>> Begin DOCUMENT PASSAGE

GNOME Bugzilla – Bug 729371
dash/qtdemux: Reported video size does not correspond to what avdec_h264 states
Last modified: 2017-04-12 09:35:32 UTC
When playbing http://rdmedia.bbc.co.uk/dash/ondemand/bbb/avc3/1/client_manifest-common_init.mpd , qtdemux states that the video has the following caps: width=(int)1920, height=(int)1080, framerate=(fraction)100/1 but avdec_h264 changes them to: width=(int)512, height=(int)288,framerate=(fraction)100/1 In gst-validate running: gst-validate-1.0 playbin uri=http://rdmedia.bbc.co.uk/dash/ondemand/bbb/avc3/1/client_manifest-common_init.mpd we get the follwoing issue reported: critical : a field in caps has an unexpected value Detected on <avdec_h264-0:src> at 0:00:00.285289601 Details : Field width from setcaps caps 'video/x-raw, format=(string)I420, width=(int)512, height=(int)288, pixel-aspect-ratio=(fraction)1/1, interlace-mode=(string)progressive, chroma-site=(string)mpeg2, colorimetry=(string)bt601, framerate=(fraction)100/1' is different from expected value in caps 'pending-fields, width=(int)1920, height=(int)1080, framerate=(fraction)100/1, pixel-aspect-ratio=(fraction)1/1;' Description : fields set on a sink pad should be propagated downstream via set caps Also I am wondering if framerate=100/1 is for real...
The problem seems to be because it uses a "common initialization fragment" that has the values for the highest bitrate, regardless of what bitrate is used. So qtdemux is outputing correct data AFAIK and avdec_h264 too. I still haven't found a way to fix this.
FWIW it seems this is a valid initialization segment according to some DASH profile.
adding more people to CC. Do you remember where/which spec mentions the unified initialization segment? I can't find it in the main spec.
There's text about common initialization segments in the DVB DASH profile: https://www.dvb.org/resources/public/standards/a168_dvb-dash.pdf (See sections 5.1.2 and 5.1.4).

>> End DOCUMENT PASSAGE

WRITTEN TASK 1: Reproduce the part of the bug report that begins at the words "The problem seems" and stops after "to fix this.", word for word.
WRITTEN TASK 2: Decide whether each statement agrees with the bug report, and answer yes or no with the deciding words quoted from it: (a) qtdemux reports a video width of 1920. (b) The common initialization fragment holds the values for the lowest bitrate. (c) Sections 5.1.2 and 5.1.4 of the DVB DASH profile are given as places with text about common initialization segments.

>> Begin RECORDS PROVIDED

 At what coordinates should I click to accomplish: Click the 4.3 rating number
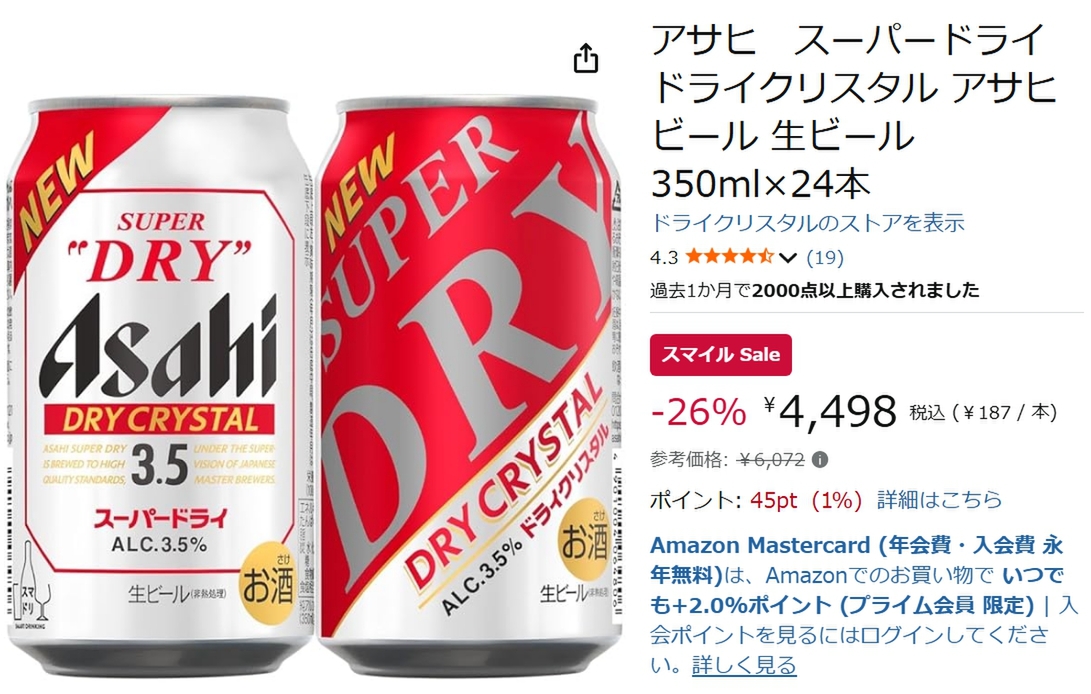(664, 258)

>> End RECORDS PROVIDED
>> Begin RECORDS PROVIDED

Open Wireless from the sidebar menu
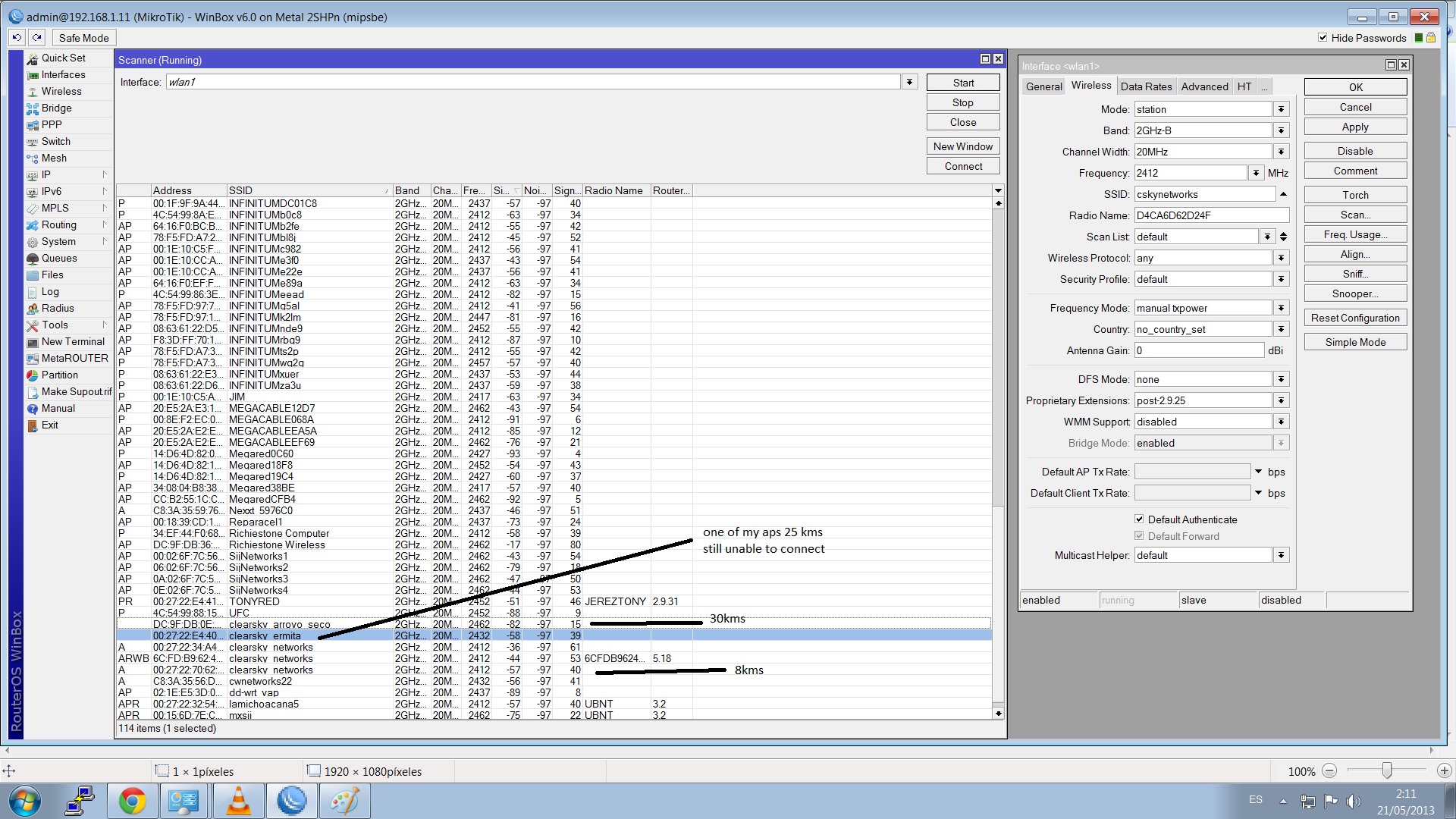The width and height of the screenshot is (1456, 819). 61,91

>> End RECORDS PROVIDED

FULL RESPONSE 1:
The problem seems to be because it uses a "common initialization fragment" that has the values for the highest bitrate, regardless of what bitrate is used. So qtdemux is outputing correct data AFAIK and avdec_h264 too. I still haven't found a way to fix this.

FULL RESPONSE 2:
(a) Yes: "qtdemux states that the video has the following caps: width=(int)1920, height=(int)1080"
(b) No: "has the values for the highest bitrate, regardless of what bitrate is used"
(c) Yes: "There's text about common initialization segments in the DVB DASH profile" and "(See sections 5.1.2 and 5.1.4)"